February 21, 2018

I'm back.



It's been months since I've posted! And, FOREVER, since I've posted semi-regularly. I love writing about our lives and documenting all the small bits and pieces that make up the story of our lives. But, for a long while now, instead of feeling inspired by blogs and Instagram and Pinterest, I've been feeling overwhelmed and weighed down by it all. 



Everything is so well curated these days. Instagram is full of beautiful photos and seemingly perfect lives. And, I get that. I try to curate my feed too. I do it because I like it. I like taking photos that mean something and sharing my favorite bits of our life. I like having all the nice and pretty moments together. THAT is inspiring to me. THAT reminds me to be grateful and squeeze the heck out of life even more.

But, there's a line that gets really blurry on social media. Was my caption witty enough? Did I use the right filter? OMG, are there enough white walls in my house? Some people on Instagram really have their crap together. Others are just really good at making it look like they do. Either way, it leaves a twinge of green-eyed envy in the rest of us. That green-eyed envy is part of why I stopped blogging. It just seemed like too much. Does anyone even read blogs anymore? Is blogger becoming obsolete? Am I doing this for everyone else? 

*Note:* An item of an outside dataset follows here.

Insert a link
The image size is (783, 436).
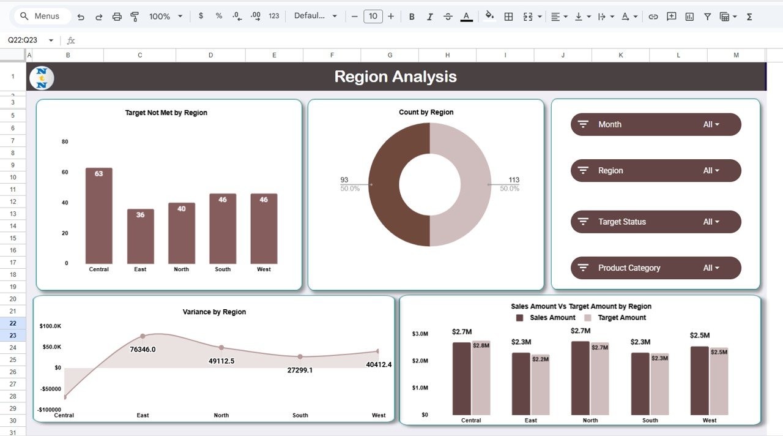pos(653,16)
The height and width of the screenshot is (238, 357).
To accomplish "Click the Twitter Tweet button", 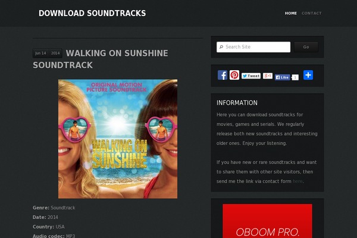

So, I just stopped. I stopped updating. I stopped writing. And without realizing it, I stopped pushing my creativity. I stopped documenting our lives as much. I didn't take as many photos. I didn't capture as many memories. I just kept telling myself that "it's fine" and "don't worry about it". But, it's not wasn't. I miss having the purpose that comes with purposefully trying to document our lives. I really miss it.

So, here I am. Months later. Feeling cluttered and overwhelmed and utterly behind, but also a little more clear-minded.

It's so easy to get wrapped up in what everyone else is doing and to constantly compare ourselves. It's part of being human and it will probably never end. I'm just here to find the medium. That happy middle ground balance that lets me soak up inspiration and creativity and joy from what others share and keep on keeping on with what I share.